§ THE RECORDS
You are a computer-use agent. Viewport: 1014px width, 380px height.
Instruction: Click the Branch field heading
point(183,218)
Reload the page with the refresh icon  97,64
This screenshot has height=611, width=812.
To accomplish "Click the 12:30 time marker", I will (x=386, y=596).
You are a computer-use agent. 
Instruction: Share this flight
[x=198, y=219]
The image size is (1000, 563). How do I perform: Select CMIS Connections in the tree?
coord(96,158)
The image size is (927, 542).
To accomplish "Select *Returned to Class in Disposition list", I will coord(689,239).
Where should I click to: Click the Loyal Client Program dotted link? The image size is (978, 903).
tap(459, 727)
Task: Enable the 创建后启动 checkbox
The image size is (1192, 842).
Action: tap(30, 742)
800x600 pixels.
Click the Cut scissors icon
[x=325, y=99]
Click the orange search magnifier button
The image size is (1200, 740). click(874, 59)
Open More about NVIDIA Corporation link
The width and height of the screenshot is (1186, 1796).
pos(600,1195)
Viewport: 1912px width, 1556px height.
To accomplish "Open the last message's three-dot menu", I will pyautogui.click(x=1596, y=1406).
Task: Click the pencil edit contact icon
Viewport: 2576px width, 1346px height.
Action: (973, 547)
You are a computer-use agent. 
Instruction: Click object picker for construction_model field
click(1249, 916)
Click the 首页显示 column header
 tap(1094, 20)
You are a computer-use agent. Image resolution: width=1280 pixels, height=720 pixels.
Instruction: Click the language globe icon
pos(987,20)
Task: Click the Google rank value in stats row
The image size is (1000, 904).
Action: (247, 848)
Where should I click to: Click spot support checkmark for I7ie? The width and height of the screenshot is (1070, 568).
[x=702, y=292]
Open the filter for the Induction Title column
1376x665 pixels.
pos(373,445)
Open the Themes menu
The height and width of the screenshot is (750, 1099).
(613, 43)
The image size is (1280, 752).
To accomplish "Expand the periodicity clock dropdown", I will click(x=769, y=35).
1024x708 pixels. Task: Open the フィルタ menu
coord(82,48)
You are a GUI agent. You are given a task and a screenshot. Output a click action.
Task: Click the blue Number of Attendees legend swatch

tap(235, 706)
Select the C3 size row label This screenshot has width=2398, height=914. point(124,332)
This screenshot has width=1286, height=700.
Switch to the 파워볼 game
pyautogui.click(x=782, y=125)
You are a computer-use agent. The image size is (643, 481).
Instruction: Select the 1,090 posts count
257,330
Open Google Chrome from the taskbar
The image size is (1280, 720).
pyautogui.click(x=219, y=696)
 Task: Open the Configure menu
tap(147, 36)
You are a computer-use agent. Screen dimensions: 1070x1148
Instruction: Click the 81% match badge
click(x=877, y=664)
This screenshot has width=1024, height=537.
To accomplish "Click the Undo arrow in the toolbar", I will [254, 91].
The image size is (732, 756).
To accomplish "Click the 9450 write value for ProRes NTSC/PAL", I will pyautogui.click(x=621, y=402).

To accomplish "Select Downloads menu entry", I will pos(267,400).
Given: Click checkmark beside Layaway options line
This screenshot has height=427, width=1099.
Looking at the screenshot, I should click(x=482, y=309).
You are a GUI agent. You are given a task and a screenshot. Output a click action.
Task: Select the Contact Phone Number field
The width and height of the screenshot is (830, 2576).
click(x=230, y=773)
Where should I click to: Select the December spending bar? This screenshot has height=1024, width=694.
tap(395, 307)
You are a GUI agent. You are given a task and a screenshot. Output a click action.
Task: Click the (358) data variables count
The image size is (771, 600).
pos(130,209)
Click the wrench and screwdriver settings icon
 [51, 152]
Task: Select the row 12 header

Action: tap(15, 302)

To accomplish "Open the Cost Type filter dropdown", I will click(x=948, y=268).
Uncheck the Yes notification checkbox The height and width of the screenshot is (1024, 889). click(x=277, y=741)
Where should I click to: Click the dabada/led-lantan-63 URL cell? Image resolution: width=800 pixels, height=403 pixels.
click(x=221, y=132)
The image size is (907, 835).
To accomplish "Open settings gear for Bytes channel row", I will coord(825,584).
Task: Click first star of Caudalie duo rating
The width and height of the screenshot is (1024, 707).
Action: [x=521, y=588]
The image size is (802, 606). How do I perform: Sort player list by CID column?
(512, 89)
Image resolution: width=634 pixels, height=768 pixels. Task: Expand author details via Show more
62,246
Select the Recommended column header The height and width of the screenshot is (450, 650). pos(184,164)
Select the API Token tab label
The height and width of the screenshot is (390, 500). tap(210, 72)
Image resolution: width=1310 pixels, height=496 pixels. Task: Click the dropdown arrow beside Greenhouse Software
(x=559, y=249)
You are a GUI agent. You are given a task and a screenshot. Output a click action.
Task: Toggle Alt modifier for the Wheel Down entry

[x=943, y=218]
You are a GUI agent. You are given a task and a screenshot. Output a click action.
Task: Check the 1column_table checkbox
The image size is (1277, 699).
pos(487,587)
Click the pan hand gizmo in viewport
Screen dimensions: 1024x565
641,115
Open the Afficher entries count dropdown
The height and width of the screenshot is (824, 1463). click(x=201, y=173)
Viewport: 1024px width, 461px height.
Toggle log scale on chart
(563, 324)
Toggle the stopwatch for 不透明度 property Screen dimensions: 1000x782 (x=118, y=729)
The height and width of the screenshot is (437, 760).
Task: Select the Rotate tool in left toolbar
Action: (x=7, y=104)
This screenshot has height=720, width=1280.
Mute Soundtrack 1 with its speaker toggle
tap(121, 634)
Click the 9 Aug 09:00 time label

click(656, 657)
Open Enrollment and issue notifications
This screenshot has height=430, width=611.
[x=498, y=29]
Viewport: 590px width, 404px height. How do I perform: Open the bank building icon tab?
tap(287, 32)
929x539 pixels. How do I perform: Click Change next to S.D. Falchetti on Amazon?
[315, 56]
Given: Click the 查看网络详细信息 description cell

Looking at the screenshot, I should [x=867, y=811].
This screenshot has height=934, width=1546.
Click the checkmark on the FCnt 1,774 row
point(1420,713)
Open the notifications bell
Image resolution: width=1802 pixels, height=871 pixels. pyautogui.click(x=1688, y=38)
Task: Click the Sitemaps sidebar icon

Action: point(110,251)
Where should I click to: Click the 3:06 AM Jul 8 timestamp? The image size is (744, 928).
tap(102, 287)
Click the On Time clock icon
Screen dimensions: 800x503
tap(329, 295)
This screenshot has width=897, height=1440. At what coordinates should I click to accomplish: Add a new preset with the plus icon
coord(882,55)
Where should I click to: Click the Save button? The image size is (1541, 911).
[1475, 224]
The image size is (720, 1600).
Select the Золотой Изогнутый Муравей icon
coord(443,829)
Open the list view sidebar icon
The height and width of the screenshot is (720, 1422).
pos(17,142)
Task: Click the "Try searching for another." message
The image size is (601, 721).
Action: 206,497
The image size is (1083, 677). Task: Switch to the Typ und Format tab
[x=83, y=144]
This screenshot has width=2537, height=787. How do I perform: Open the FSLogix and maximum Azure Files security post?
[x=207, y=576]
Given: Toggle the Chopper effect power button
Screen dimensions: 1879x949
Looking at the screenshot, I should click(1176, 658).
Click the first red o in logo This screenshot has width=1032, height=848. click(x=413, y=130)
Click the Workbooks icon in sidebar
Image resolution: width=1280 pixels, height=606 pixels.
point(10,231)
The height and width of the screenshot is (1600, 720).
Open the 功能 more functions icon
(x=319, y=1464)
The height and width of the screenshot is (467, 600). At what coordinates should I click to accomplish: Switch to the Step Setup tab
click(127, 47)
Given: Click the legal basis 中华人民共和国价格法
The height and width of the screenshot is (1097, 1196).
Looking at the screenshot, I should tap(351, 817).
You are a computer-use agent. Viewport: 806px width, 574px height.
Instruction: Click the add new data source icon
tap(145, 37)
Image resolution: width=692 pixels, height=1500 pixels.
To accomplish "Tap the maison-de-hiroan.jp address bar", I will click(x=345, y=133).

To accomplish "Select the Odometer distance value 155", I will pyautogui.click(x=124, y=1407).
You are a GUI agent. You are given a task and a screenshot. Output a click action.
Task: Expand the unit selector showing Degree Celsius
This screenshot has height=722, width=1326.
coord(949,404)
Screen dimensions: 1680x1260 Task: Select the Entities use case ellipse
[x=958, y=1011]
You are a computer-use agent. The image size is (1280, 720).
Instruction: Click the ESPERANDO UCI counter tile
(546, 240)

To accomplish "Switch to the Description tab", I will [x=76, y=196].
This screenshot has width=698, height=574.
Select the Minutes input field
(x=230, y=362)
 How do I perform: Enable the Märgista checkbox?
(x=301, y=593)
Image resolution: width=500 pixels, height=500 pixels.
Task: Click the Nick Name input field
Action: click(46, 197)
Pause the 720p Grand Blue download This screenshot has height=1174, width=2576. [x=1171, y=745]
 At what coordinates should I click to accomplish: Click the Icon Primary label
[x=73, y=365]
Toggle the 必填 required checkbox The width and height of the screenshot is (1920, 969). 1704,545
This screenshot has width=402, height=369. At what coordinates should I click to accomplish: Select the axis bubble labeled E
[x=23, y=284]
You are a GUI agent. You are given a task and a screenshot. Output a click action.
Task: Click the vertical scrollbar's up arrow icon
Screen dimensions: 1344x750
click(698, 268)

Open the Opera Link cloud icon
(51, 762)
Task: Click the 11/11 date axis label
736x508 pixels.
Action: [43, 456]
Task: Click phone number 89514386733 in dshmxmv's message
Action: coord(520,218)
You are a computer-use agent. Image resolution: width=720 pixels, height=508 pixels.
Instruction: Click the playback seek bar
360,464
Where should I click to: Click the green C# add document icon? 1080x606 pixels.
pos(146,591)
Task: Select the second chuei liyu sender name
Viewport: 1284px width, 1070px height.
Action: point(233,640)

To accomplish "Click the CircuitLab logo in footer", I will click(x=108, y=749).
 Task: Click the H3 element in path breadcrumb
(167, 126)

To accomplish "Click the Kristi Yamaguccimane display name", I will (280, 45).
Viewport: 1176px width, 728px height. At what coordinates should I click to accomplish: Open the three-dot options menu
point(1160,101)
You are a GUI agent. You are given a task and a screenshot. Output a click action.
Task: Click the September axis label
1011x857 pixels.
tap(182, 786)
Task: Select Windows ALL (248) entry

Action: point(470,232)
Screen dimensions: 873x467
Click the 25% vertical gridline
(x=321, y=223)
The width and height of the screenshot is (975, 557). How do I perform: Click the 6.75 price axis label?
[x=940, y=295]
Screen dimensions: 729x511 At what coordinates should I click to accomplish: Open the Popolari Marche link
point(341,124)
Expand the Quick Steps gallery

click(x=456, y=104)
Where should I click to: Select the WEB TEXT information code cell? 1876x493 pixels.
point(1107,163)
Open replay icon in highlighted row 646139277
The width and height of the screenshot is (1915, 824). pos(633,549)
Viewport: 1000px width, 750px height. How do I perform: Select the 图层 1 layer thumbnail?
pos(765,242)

§ YOUR GOAL
Set aside each line above that includes the string "value" and report it.

§ TASK SOLUTION
Task: Click the Google rank value in stats row
To accomplish "Click the 9450 write value for ProRes NTSC/PAL", I will pyautogui.click(x=621, y=402).
To accomplish "Select the Odometer distance value 155", I will pyautogui.click(x=124, y=1407).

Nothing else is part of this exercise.